A CCDS' Adverse Reactions section that has been populated only with "bare bones data" such as tables and lists of terms, sorted by primary MedDRA SOC and enriched by incidence rates and frequency terms, is usually not a sufficient basis for drafting local labeling and achieving "harmonized" section content across markets. Safety labeling harmonization means more than ensuring that the same set of terms/concepts can be considered expected for safety reporting purposes.
A good understanding of the various formats, of content requirements, and of the underlying logic of Adverse Reactions sections in local labeling makes it possible to see commonalities and differences. It therefore can guide the generation of useful CCDS content and optimal presentation of this content. However, CCDS Adverse Reaction section content and layout is also shaped by the role the CCDS plays in driving local labeling content at a specific point of a product’s life cycle and by the degree the company releases additional, other reference documents to address the specific needs of some markets.
Many perceive the provision of information about the probability of adverse reactions ("frequency information") to be a task of particular complexity. There are very different approaches to informing about adverse reaction probability, across markets and even within a market. Understanding the logic, the informational value, and the shortcomings of these approaches is important for deciding which information to include in a CCDS, as is – again – knowledge about alternative ways of meeting the needs of certain affiliates and some company-internal stakeholders.
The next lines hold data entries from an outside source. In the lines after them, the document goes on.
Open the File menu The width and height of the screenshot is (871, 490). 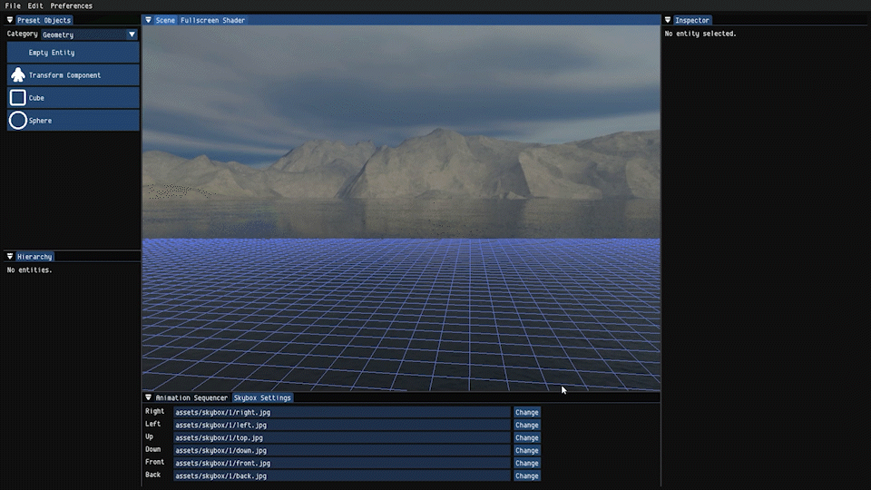[x=13, y=5]
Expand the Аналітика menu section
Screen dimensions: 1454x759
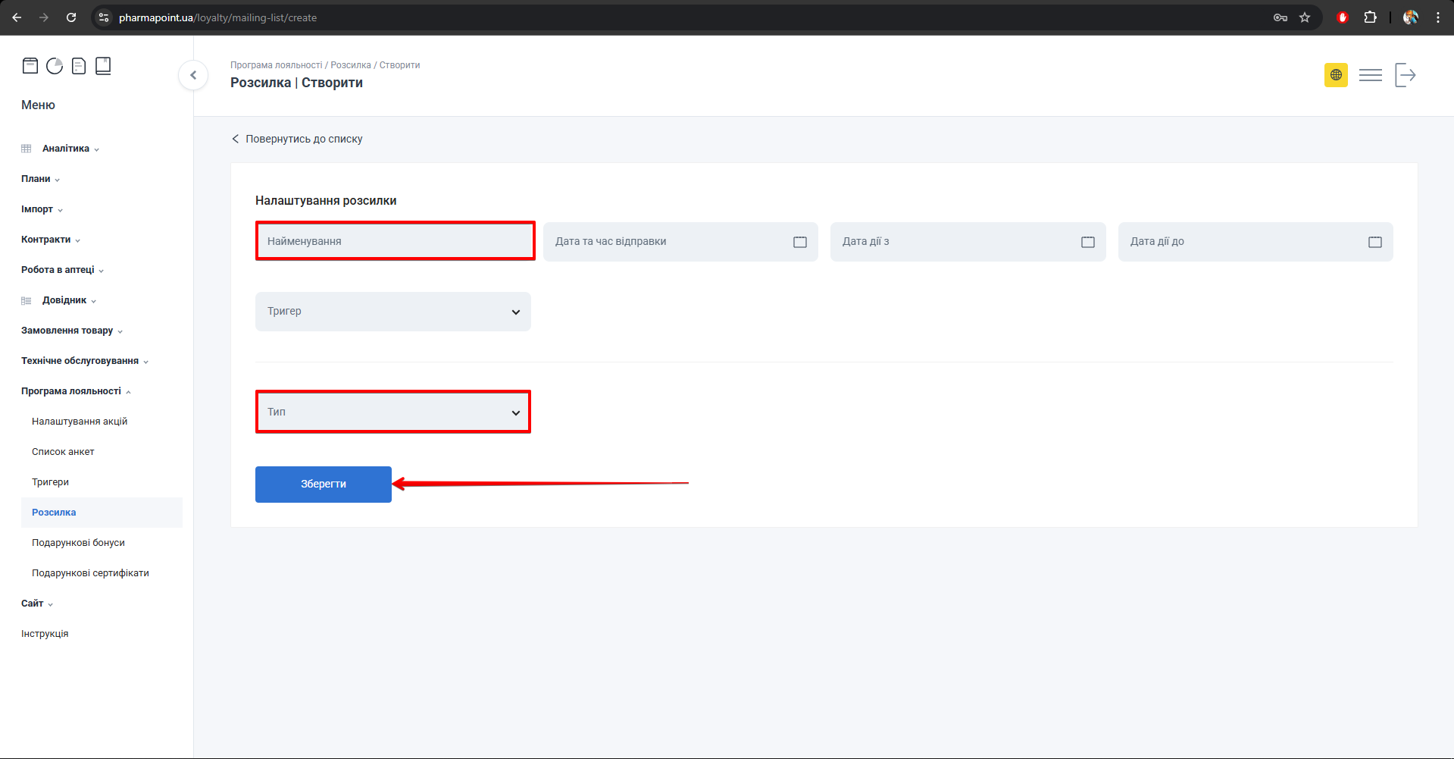click(66, 149)
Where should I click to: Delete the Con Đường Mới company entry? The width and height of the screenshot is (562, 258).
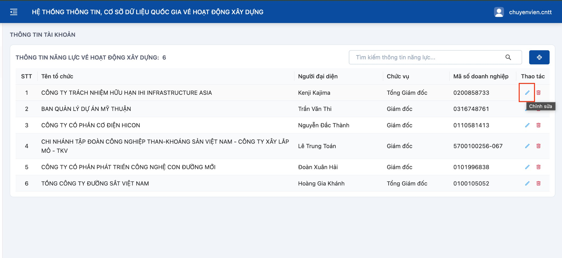tap(538, 167)
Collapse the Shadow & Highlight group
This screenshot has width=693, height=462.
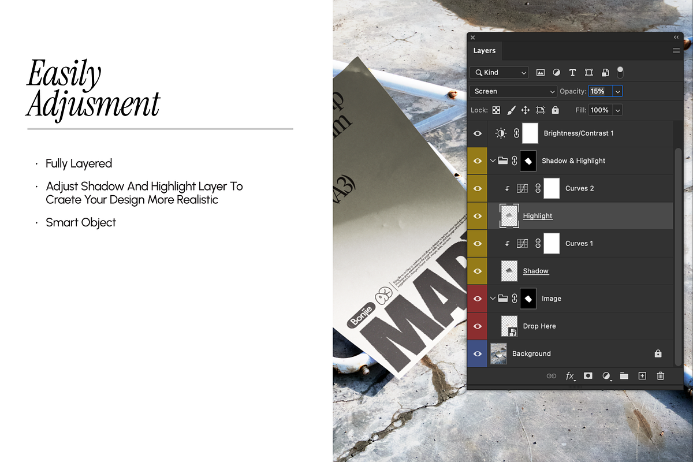[493, 161]
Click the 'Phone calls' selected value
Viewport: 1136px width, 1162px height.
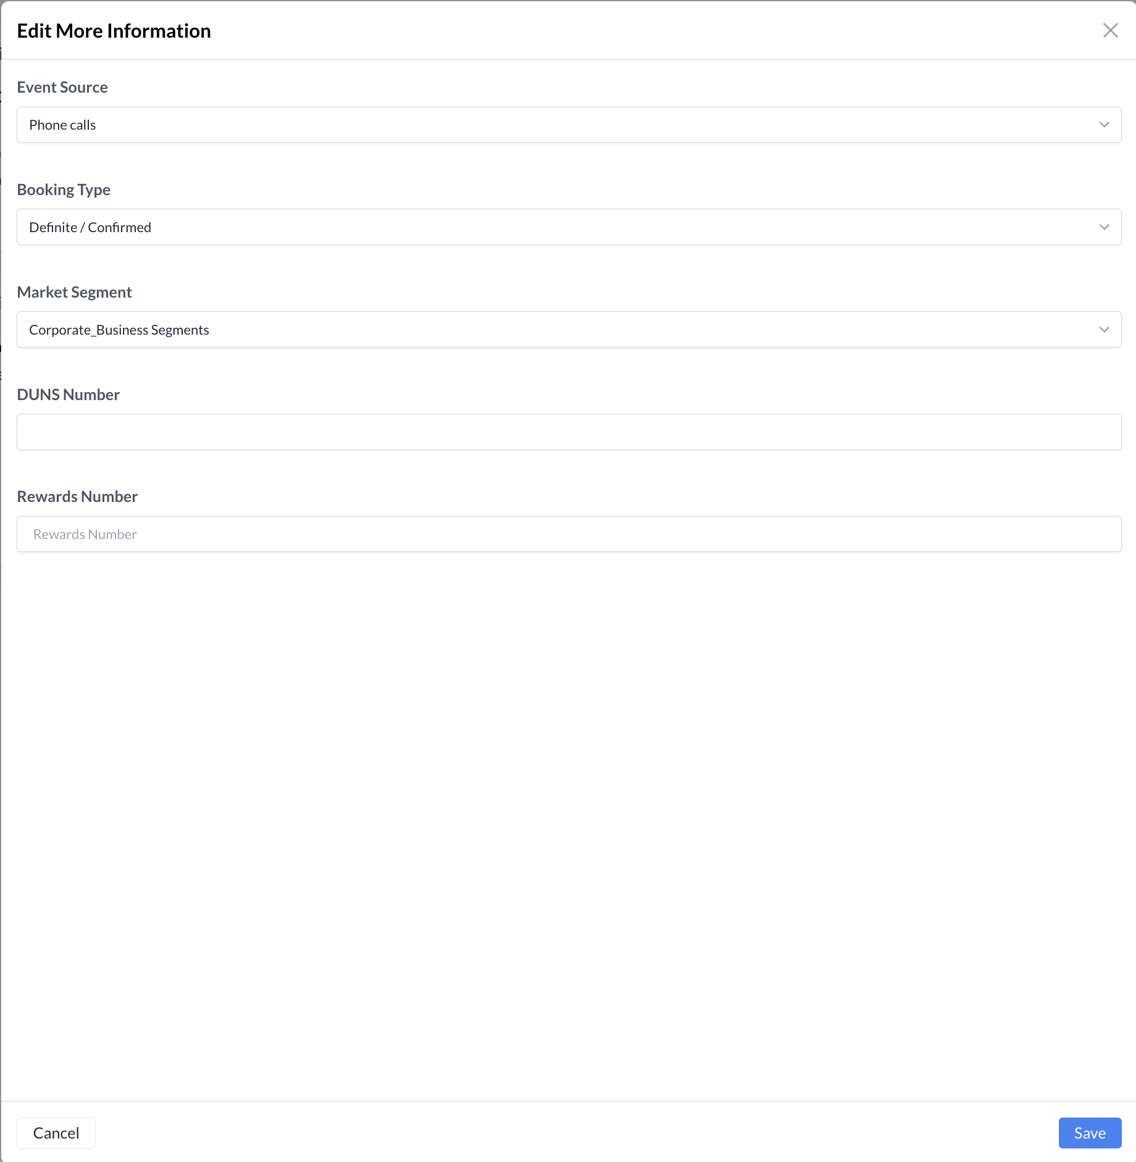pos(62,125)
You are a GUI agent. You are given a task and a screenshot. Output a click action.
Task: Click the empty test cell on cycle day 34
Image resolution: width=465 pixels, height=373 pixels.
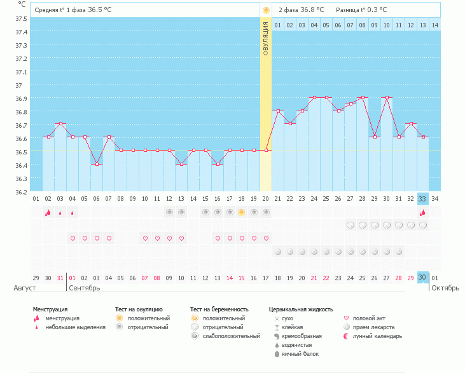tap(434, 212)
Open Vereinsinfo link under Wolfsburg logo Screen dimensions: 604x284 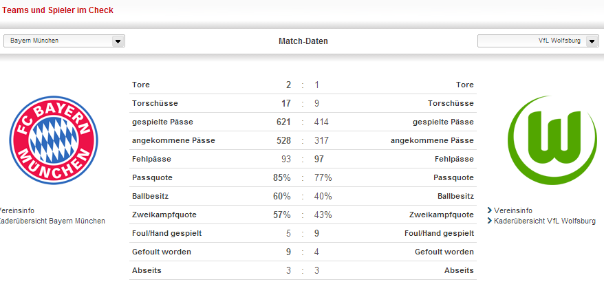[513, 210]
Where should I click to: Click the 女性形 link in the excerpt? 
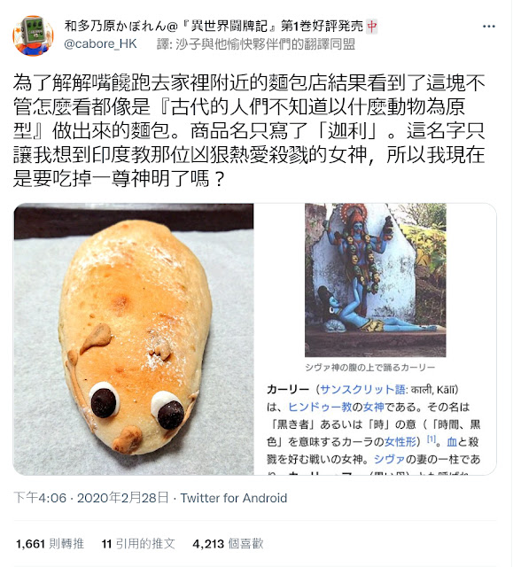pyautogui.click(x=400, y=441)
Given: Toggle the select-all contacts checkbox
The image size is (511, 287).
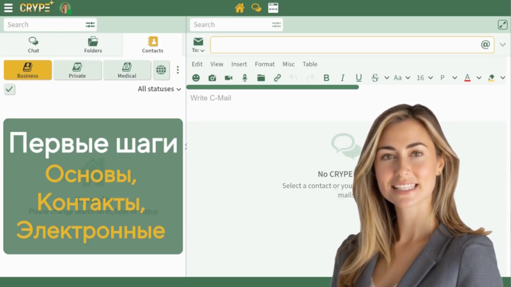Looking at the screenshot, I should 10,89.
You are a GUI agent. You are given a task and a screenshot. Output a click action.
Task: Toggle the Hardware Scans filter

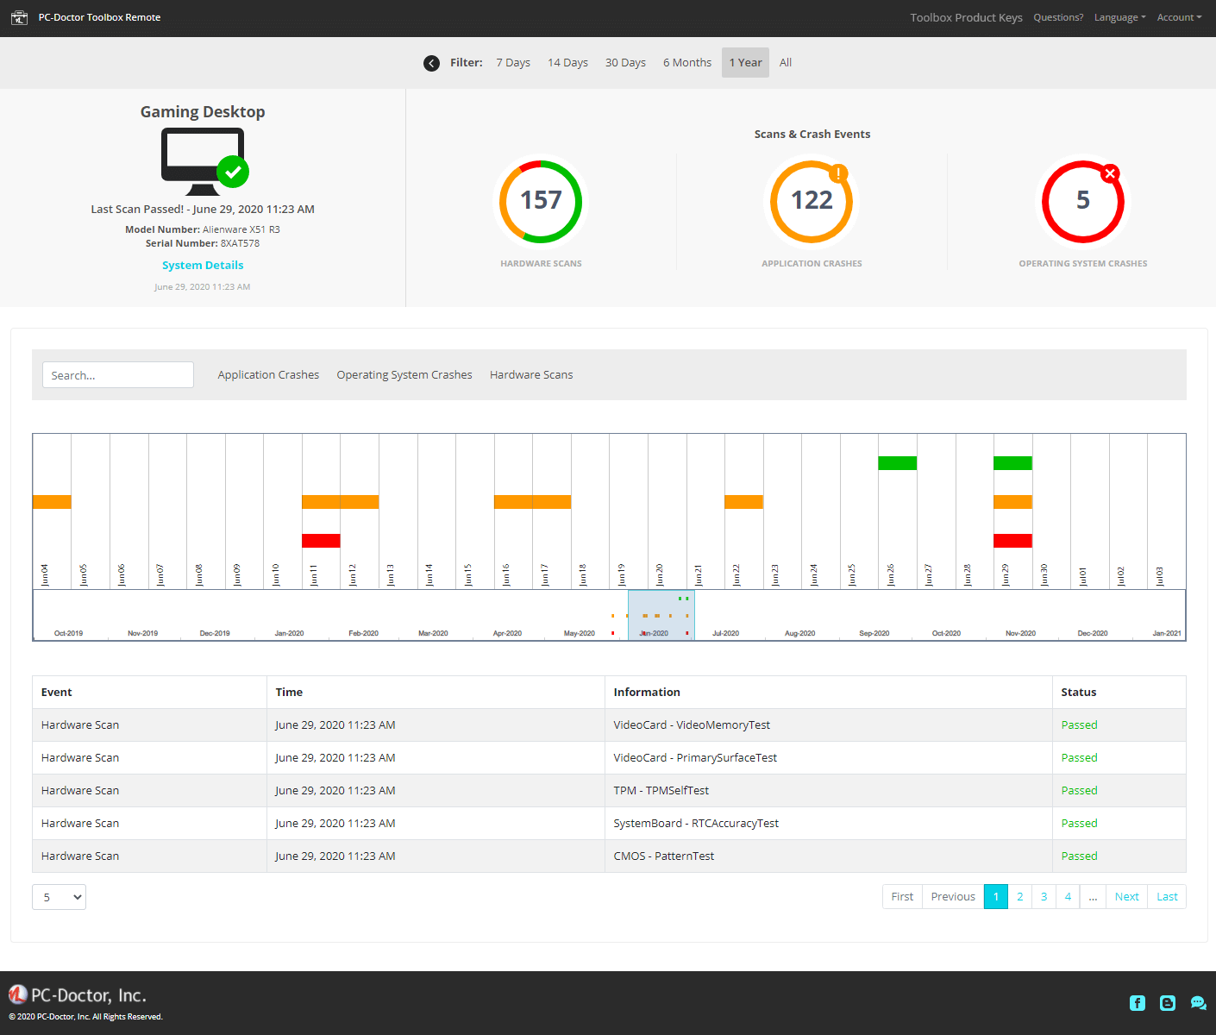pos(531,374)
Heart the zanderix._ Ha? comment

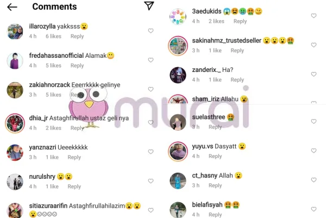click(314, 74)
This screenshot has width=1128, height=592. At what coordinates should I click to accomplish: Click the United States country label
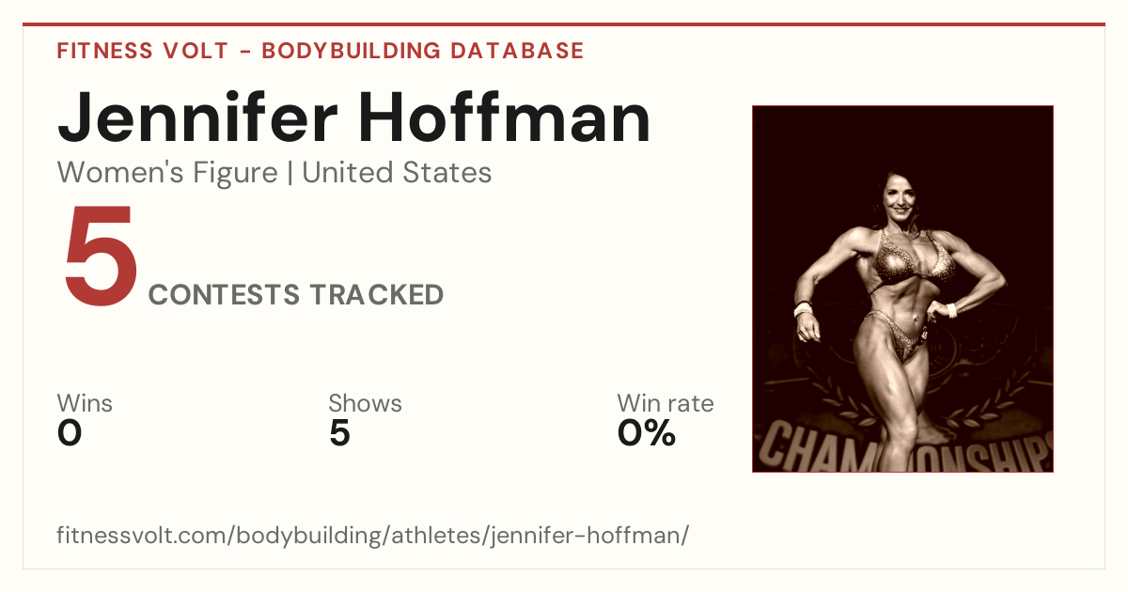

Topics of this module include:
- Review of current local requirements and guidelines on the content and format of the Adverse Reactions section
- Overview of typical complexities and challenges
- Creating a truly global Adverse Reactions section - Is it possible?
- What exactly should we provide proactively to meet affiliate needs around the globe, and how can we capture this information?
- Should the Adverse Reactions section be limited to risks that are known from use in humans?
- Are there exceptions to the rule that only "adverse reactions for the purposes of labeling" are provided? Is there a place/use for mixed ADR/AE tables in core labeling?
- A simple algorithm for deciding how to "slice and group" information for inclusion in adverse reaction tables
- For CCDS/CCSI: Splitting or not splitting the section in Clinical Studies and Postmarketing subsections/tables
- Appropriate use of SOCs and allocation of adverse reactions - How to make up for the separation of information caused by SOCs?
- Criteria for sorting adverse reaction within a SOC
- Where to put and how to present class reactions
- Which frequency information to provide, and how
- When and how to provide information about the potential severity of adverse reactions
- Use of local standard statements in core labeling
- Can everything in the Adverse Reactions section be mandatory for local submission?